Maletzky and Other v Njembo and Another (APPEAL 196 of 2010) [2011] NAHC 51 (17 February 2011)



CASE NO. A 196/2010


IN THE HIGH COURT OF NAMIBIA




In the matter between:



AUGUST MALETZKY & OTHERS 1st APPLICANT

HAROLD GORASEB 2ND APPLICANT

ALLEN ROSTIEN GORASES 3rd APPLICANT



and




JAQUEL KAHUARUKUA NJEMBO 1st RESPONDENT

DEPUTY SHERIFF OF THE HIGH COURT 2nd RESPONDENT



CORAM: SMUTS J



Heard on: 2011.02.16

Delivered on: 2011.02.17




JUDGMENT



SMUTS J; [1] This Court granted judgment in favour of the first respondent against the second applicant for the latter's eviction and certain sums of money. This was under case number, I 4048/2009. The judgment was granted by Ndauendapo, J on 16 September 2010.



[2] An appeal has been noted against that judgement. It was explained to me in argument that this was primarily on the basis of the third applicant not having been cited in the matter.



[3] It is stated in the urgent application before me that the second and third applicants are married in community of property. It was argued that the third applicant should have been cited in that matter. But that is the subject of that appeal.



[4] After that judgment was granted, the first respondent applied for execution of that judgment. This was granted by Unengu, AJ on 1 February 2011. When granting his order, he stated that, the second applicant had not submitted any argument and the order was granted in his absence.

Challenge a -> What does the judgment say? Summarize it in two sentences.

Extracted records ->

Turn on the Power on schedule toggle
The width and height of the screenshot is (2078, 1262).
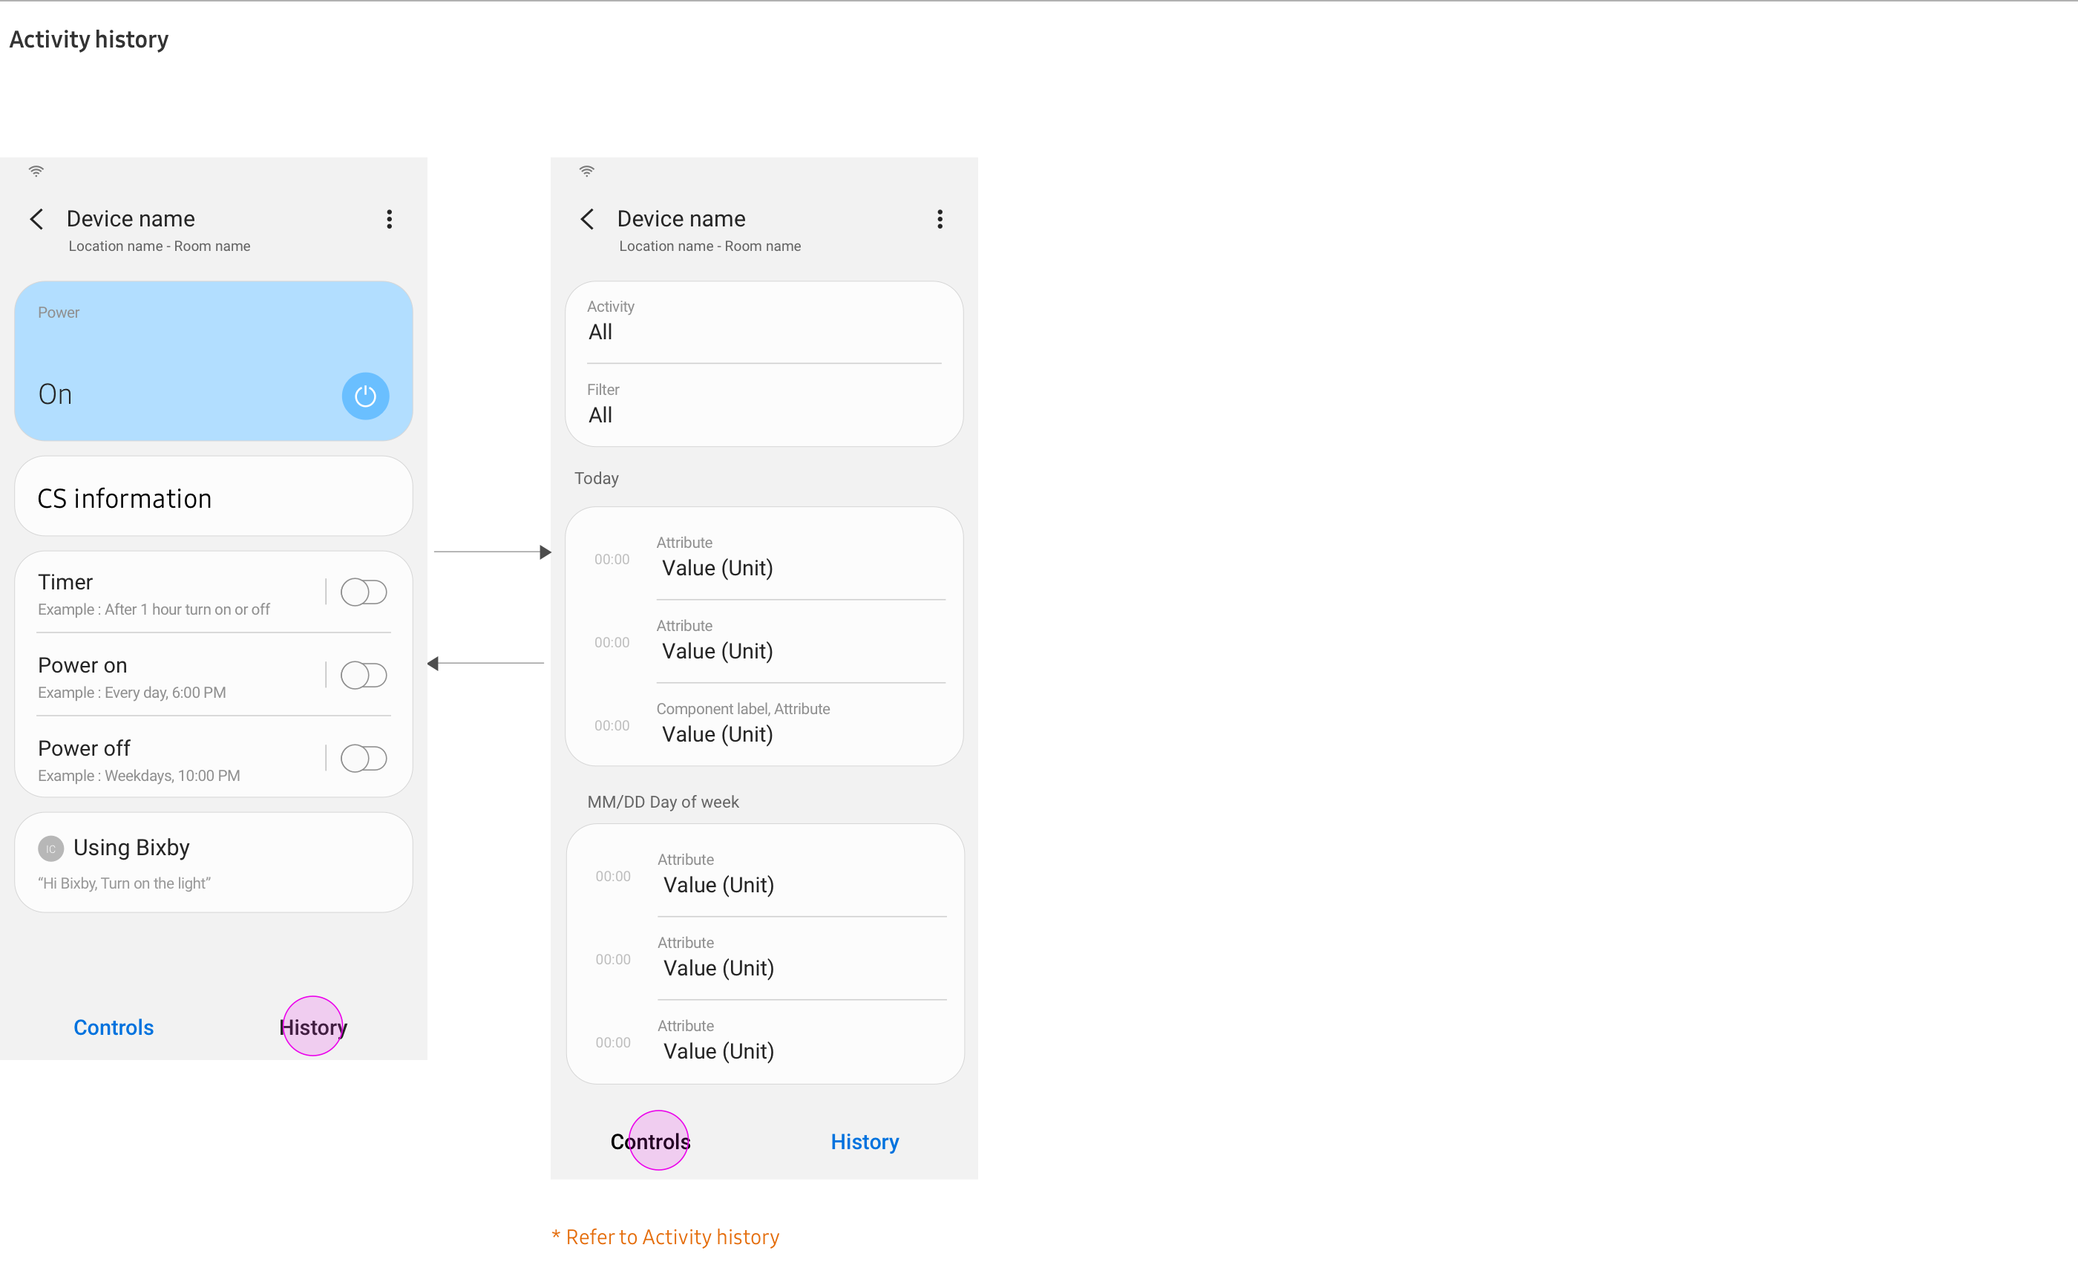[x=363, y=675]
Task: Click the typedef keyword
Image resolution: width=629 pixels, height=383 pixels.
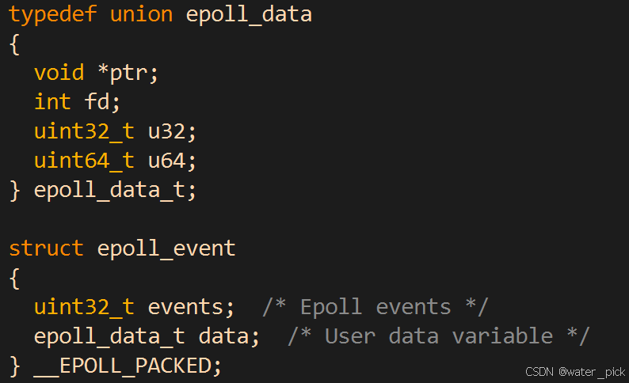Action: (53, 15)
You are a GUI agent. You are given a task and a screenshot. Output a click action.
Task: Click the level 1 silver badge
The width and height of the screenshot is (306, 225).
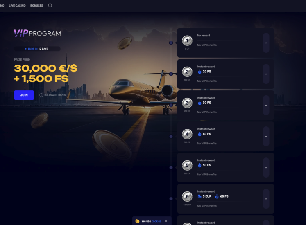187,41
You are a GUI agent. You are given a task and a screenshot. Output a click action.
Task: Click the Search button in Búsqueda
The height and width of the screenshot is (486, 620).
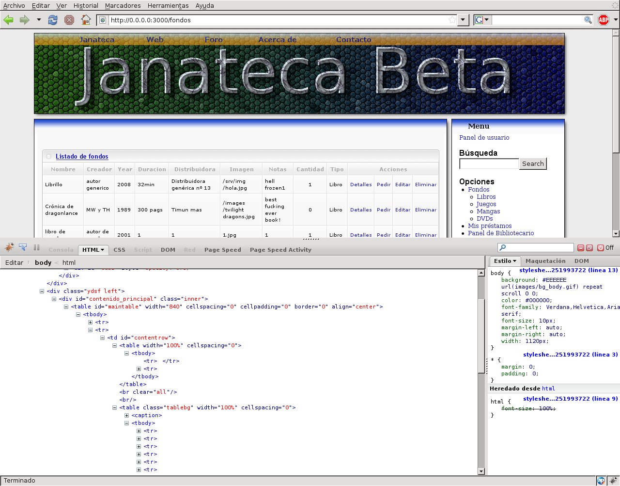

Challenge b -> Write out the rows from the line containing "Task: Click the typedef keyword" through the end of the rows, including both ends. Leave the pictures out.

Exercise output a -> Judgment was granted in the first respondent's favor against the second applicant for eviction and certain sums of money by Ndauendapo, J on 16 September 2010, and an appeal was noted mainly because the third applicant, said to be married in community of property to the second applicant, had not been cited. The first respondent then applied for execution of that judgment, which Unengu, AJ granted on 1 February 2011 in the second applicant's absence and without argument from him.

Exercise output b ->
Task: Click the typedef keyword
Image resolution: width=629 pixels, height=383 pixels.
Action: (53, 15)
You are a GUI agent. You are given a task and a screenshot. Output a click action.
Task: Click the level 1 silver badge
The width and height of the screenshot is (306, 225).
187,41
You are a GUI agent. You are given a task and a screenshot. Output a click action.
Task: Click the Search button in Búsqueda
The height and width of the screenshot is (486, 620).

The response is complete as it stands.